Community development, both as practice and a way of thinking, I believe, will be central to a transition to a saner world.

It’s also interestingly a time when the physical sciences, the social sciences and the humanities are starting to come together. We see in biology, for example, a real interest in cooperation, symbiosis, interdependence; about how we stop studying organisms in stranded isolation. The ways in which the physical sciences, the social sciences and the humanities, instead of being apart from each other, now need each other, and I think community development needs all of those, and it needs literacy in all of those.

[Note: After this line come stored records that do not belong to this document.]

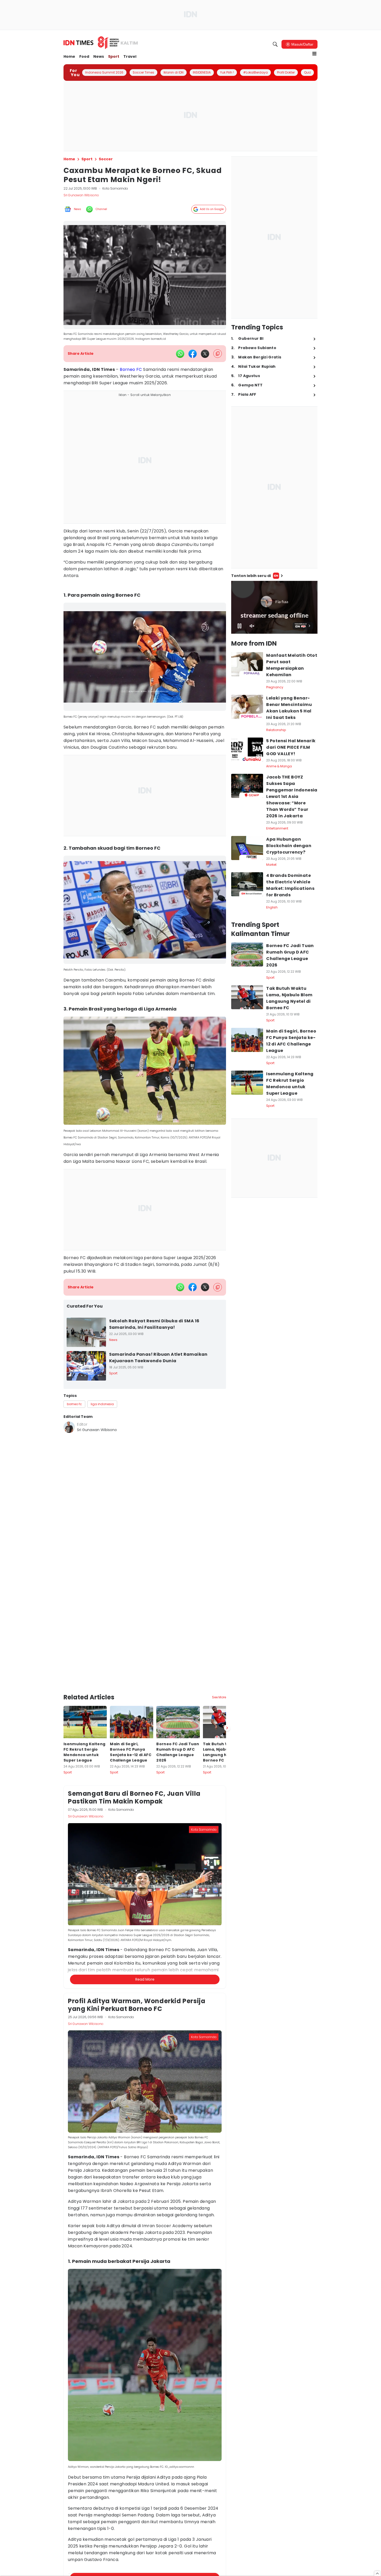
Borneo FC (131, 369)
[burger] (314, 53)
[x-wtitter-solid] (205, 354)
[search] (275, 44)
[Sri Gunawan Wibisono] (69, 1427)
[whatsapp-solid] (180, 354)
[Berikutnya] (227, 1664)
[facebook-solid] (192, 354)
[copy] (217, 353)
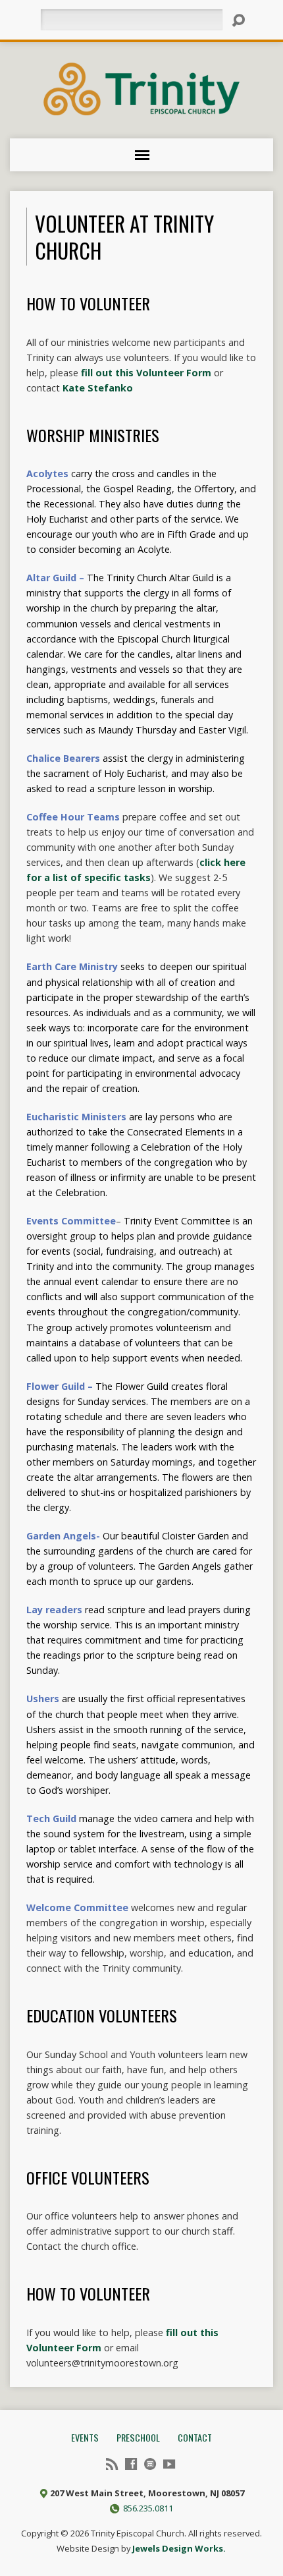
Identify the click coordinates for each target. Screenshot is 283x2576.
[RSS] (112, 2464)
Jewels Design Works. (179, 2548)
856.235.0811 (148, 2508)
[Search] (238, 20)
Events (85, 2437)
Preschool (138, 2437)
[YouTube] (169, 2464)
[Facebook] (131, 2464)
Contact (195, 2437)
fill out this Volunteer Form (146, 372)
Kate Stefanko (99, 388)
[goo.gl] (150, 2464)
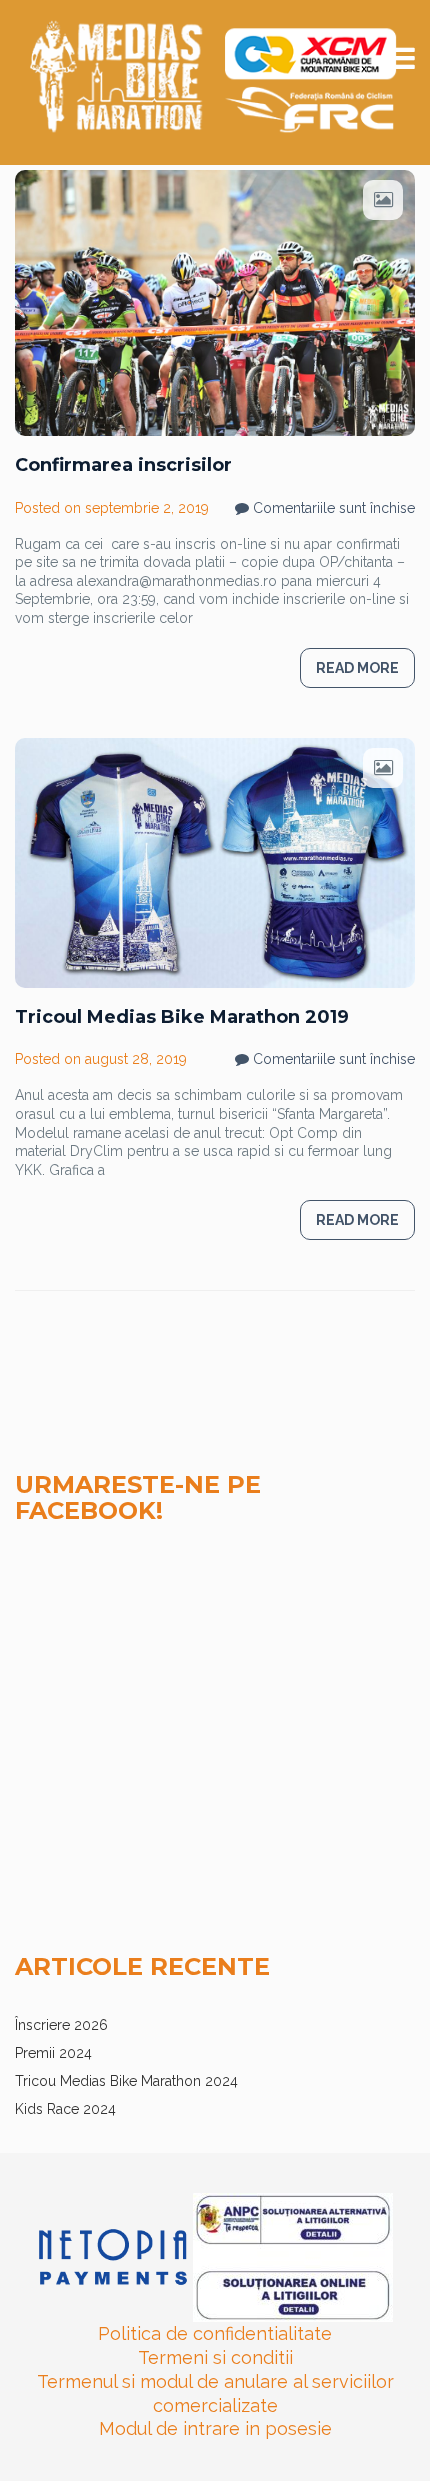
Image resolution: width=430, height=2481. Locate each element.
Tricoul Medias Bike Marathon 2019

Finally, the writing about post-human suggests a major ontological shift in what it means to be human. What does post-human community development look like? Community development that doesn’t stand for this [idea] of autonomous, isolated, individual humans as the centre of everything? In other words, that very wonderful understanding of what community work needs: being stretched, being changed, being challenged in threatening and exciting ways.

Four pillars of Green Politics

The Australian Greens list the four pillars of Green Politics as follows:

Ecological sustainability

Not treating our most precious resources like a giant business in liquidation – ‘everything must go’.

Grassroots participatory democracy

Real progress comes when enough people believe it is possible to make a difference and decide to do something about it.

Peace and non-violence

Trying to prevent or counter violence with violence itself will not work.

Social justice

Many of the social problems we have today could be dramatically improved if we focus of eliminating extreme inequality.

An excerpt of this Plenary session was published in Issue 61 of Changing Ireland. This full transcript has been edited in places for clarity.